The well-established finding that a relatively small proportion of offenders accounts for a much larger proportion of crimes committed encouraged the hope that identification and incarceration of those relatively few would pay large dividends in crime control. Policies aimed at such selective incarceration have sparked a great deal of controversy and research, of which the most rigorous suggests that scales based on past behavior and experience in criminal justice systems perform poorly in terms of both reliability and validity (Auerhahn). Prediction of high-rate offenders yields unacceptably high proportions of ‘‘false positives’’ of future offending. Ethical issues thus are raised as well.

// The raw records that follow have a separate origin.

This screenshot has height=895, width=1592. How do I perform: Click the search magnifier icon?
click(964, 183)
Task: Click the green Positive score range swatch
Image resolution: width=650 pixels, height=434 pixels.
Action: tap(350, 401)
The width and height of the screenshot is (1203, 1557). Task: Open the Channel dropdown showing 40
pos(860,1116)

Restorative justice is an amalgam of ideas and policies aimed at securing justice for victims, offenders, and communities. For victims, it emphasizes restoration of property, physical injury, security and dignity, and satisfaction that justice has been done. For offenders and communities the goal is reintegrative shaming. Offenders should experience shame for their actions through a democratically deliberative process that may involve their family members or surrogates, victims and their family members, and other community members, and through this process be brought into mutual harmony with the community. Hundreds of such programs have been established in many countries. A leading proponent and theorist, John Braithwaite, describes restorative justice as ‘‘the emerging social movement for criminal justice reform of the 1990s’’ (p. 324). Programs exist in many countries, some closer than others to traditional juvenile and criminal justice components. Some begin and end with the police (Sherman), while others involve special court procedures and collaboration with prosecutors. In theory and in practice, however, restorative justice challenges traditional criminal justice systems at every level. Although their effects are as yet inadequately evaluated, they are likely to foment a great deal of controversy and further change.

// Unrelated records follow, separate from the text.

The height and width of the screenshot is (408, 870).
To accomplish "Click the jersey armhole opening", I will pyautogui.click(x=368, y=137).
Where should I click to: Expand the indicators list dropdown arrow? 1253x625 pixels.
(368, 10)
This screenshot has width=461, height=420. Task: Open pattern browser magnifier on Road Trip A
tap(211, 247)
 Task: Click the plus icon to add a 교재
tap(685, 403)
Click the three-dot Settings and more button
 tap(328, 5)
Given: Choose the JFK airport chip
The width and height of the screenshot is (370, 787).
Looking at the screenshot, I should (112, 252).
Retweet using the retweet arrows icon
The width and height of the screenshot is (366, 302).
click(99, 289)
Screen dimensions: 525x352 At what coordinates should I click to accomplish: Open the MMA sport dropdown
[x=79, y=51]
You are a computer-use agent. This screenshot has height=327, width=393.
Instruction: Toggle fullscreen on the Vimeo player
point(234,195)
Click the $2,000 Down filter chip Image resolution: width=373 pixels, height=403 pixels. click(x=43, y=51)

The appalling monetary and social costs of incarceration—the former more obvious, but the latter even more devastating to families and communities—have led increasingly to the examination of alternatives and to experimental attempts to lessen or compensate for those costs. Community policing, strategies of reintegrative shaming and restorative justice, special courts, focus on ‘‘accountability’’—all, in varying degrees, testify to the continued strength of the motivation to rehabilitate offenders, compensate victims, and restore communities, rather than merely punish those who offend criminally.

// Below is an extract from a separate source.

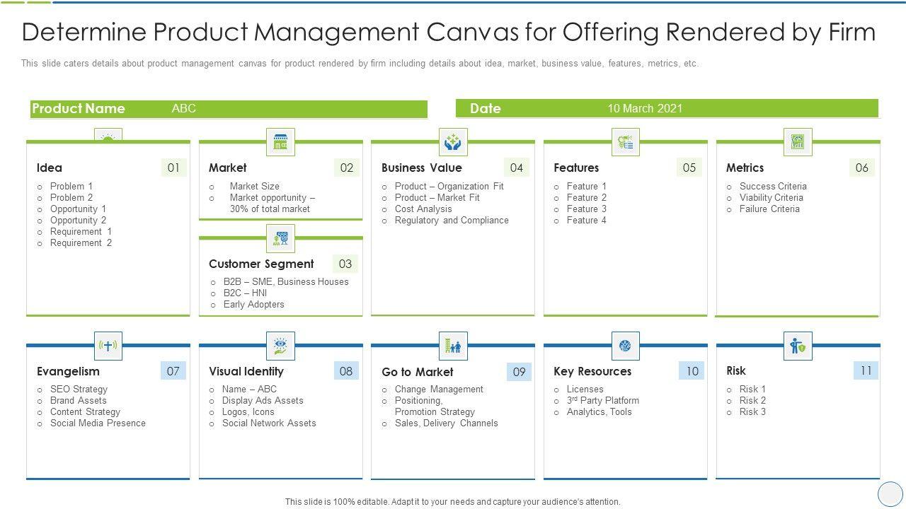Click the circle button in the bottom corner
906x509 pixels.
(x=890, y=493)
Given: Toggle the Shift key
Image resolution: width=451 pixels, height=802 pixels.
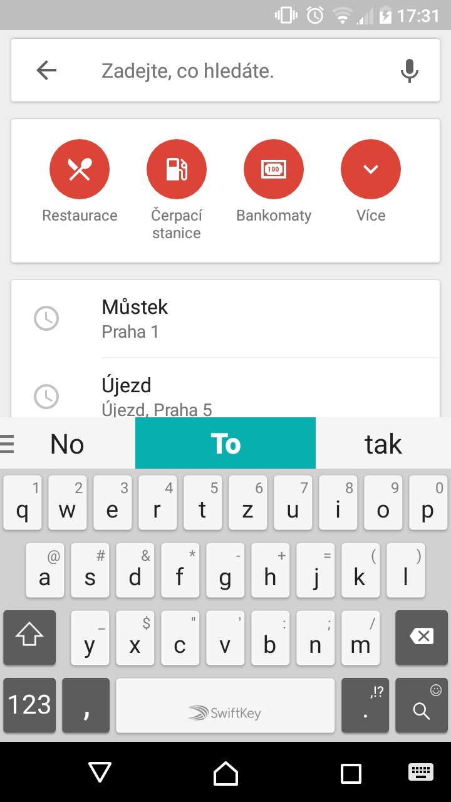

The politicization of crime and its control, especially in the United States, constitutes a major stumbling block to innovations such as those discussed. Social complexity and the rapidity of social change, resentment over bureaucratic procedures and intransigency, challenge all social institutions but especially those with coercive power. Some of that power would be transferred to individuals and communities if the goals of restorative justice were realized. The hope, if not yet the promise, is that individual self-reliance might also thereby be enhanced and communities strengthened.